Com os mesmos termos, foi feita uma pesquisa na Internet nos principais sites de buscas (Google®, Yahoo® e Bing®), assim como uma verificação dos produtos disponíveis no mercado em páginas de Internet de empresas de instrumentais cirúrgicos do Brasil (www.rhosse.com.br; www.montserratshop.com.br e www.richter.com.br).
Aplicação de questionários
Foram selecionados por conveniência 20 cirurgiões plásticos (membros especialistas da Sociedade Brasileira de Cirurgia Plástica – SBCP e atuantes há pelo menos 3 anos nas áreas de cirurgia mamária masculina e/ou cirurgias em transgêneros) para responderem a um questionário elaborado pelos pesquisadores, versando sobre o tempo de experiência como cirurgião plástico, às técnicas operatórias de correções de ginecomastias e mastoplastias masculinizadoras, materiais e processos utilizados nas marcações, contexto cirúrgico e aspectos do pós-operatório no processo de redimensionamento das aréolas masculinas.

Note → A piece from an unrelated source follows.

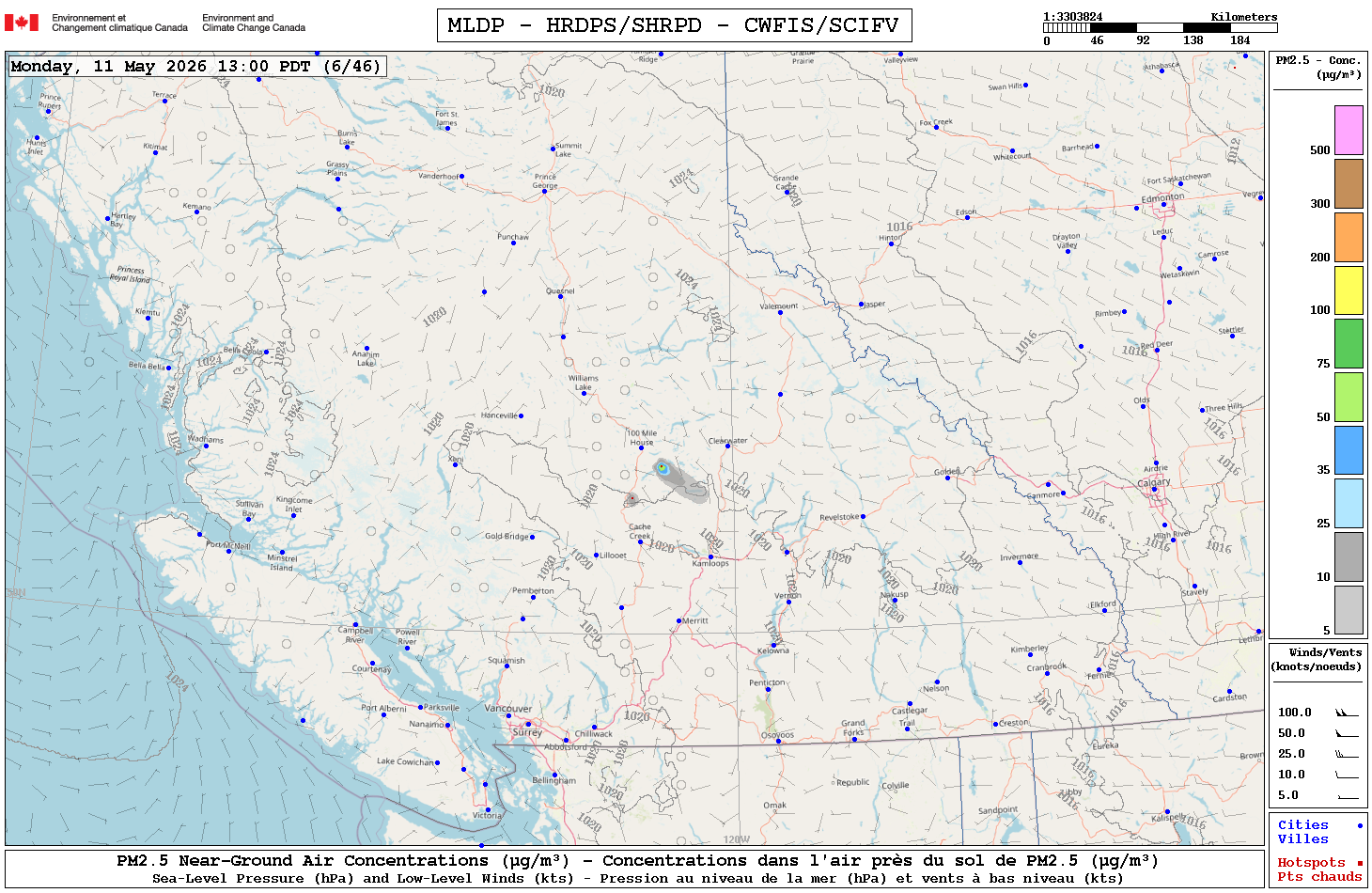Click the Calgary city marker
Image resolution: width=1372 pixels, height=893 pixels.
pos(1156,491)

Foram realizadas duas sessões de brainstorming por videoconferência, em datas e horários previamente divulgados aos participantes da pesquisa.

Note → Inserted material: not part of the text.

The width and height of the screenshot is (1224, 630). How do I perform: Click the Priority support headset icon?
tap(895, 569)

A partir dos dados, foram definidas as concepções dos dispositivos e produzidos os protótipos. Os modelos foram encomendados a uma empresa de material cirúrgico-hospitalar, sendo inteiramente custeados pelos autores dessa pesquisa.
Resultado
Foram encontrados 48 artigos nas bases de dados pesquisadas, além de 15 artigos de forma manual. Após a aplicação dos critérios de elegibilidade, 37 foram incluídos na pesquisa.
Na busca realizada nos sites de buscas Google®, Yahoo® e Bing® com o filtro de imagens ativado, foram visualizados diversos modelos de areolótomos, todos com os formatos circulares já conhecidos.
Na busca realizada nos sites de empresas brasileiras de instrumentais cirúrgicos foram vistos somente os dispositivos do padrão usual.
Na busca realizada nos sites de patentes, foi visto o pedido de patente de MUNDINGER (2021) - pedido de patente PCT/US2021/021946.
Dos 20 cirurgiões plásticos voluntários selecionados, aos quais foram enviados o questionário, 15 enviaram as respostas no prazo estipulado de 7 dias.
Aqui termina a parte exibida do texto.